Eh, tapi ngga mungkin. Di resume dibilang kalo bapaknya udah meninggal waktu dia kelas 3 SMP. Jadi siapa?
Perempuan berkerudung lebar di samping laki-laki jenggotan itu langsung berdiri begitu ngeliat aku. "Alisha, ya?" sambutnya semringah, "pantesan Akbar ngga nolak."
Kehangatannya bikin aku terpaku. Serius, kirain semua keluarganya juga dari kutub selatan kaya dia. Gadis manis berkerudung merah marun di samping perempuan itu juga ikut berdiri, nyodorin tangan dengan senyum mengembang. "Hai, Kak Alisha. Salam kenal, ya. Aku Naila, sepupu kesayangan Bang Akbar."
"Hai, Naila. Salam kenal." Aku tersenyum, berusaha secepat mungkin beradaptasi dengan keluarga hangat ini. Kulirik Akbar, trus nyesel. Muka es baloknya menghancurkan kehangatan yang barusan dibangun. Hmmpft!
"Ayo, duduk," ajak perempuan berkerudung lebar tadi. Kuanggukkan kepala dan duduk di satu-satunya kursi yang masih kosong, tepat berada di sisi kiri Akbar.
"Saya Hana, tantenya Akbar. Kamu boleh panggil saya Ammah Hana. Akbar juga manggil gitu," perempuan itu memperkenalkan diri. "Ini Om Karim, om-nya Akbar," lanjutnya lagi, menyentuh lengan laki-laki yang duduk di seberang Akbar.
Kayanya bakal asik ada dalam keluarga ini. Senyuman ngga pernah lepas dari bibir mereka. Tiap kali ada yang ngomong, yang lain serius memperhatikan.
"Kak Alisha tau, ngga, sih, hari ini spesial banget, loh," kata Naila dengan mata berbinar kaya anak muridku kalo diajak maen keluar.

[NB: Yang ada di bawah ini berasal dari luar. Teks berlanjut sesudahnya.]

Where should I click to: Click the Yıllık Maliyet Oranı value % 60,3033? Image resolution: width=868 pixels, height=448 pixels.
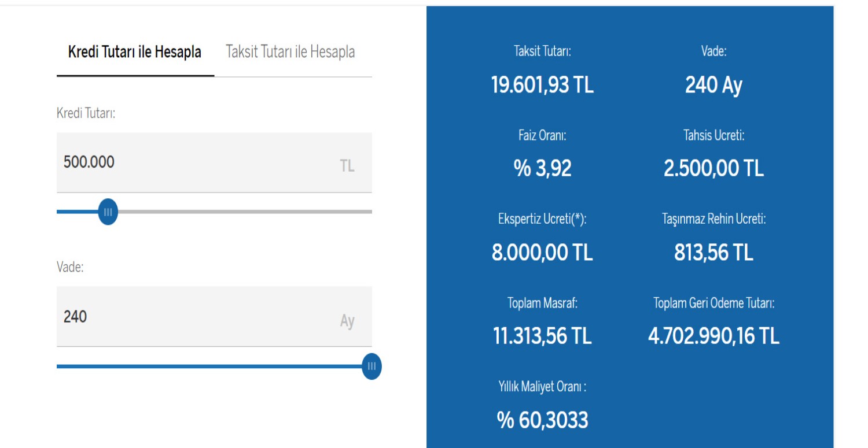(542, 420)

"Eh, iya, spesial banget," Ammah Hana nimpalin, "ini pertama kalinya Akbar ngundang kita secara resmi ke sini."
Oh? Kulirik Akbar yang tetep aja minus ekspresi.
"Dan pertama kali juga Bang Akbar akhirnya beneran ta'aruf," Naila menambahkan disertai kikik halus.
Ammah Hana menimpali di sela tawa ringan, "Biasanya resume yang Ammah kasih cuma numpuk aja di meja, trus tau-tau udah ada di tempat sampah."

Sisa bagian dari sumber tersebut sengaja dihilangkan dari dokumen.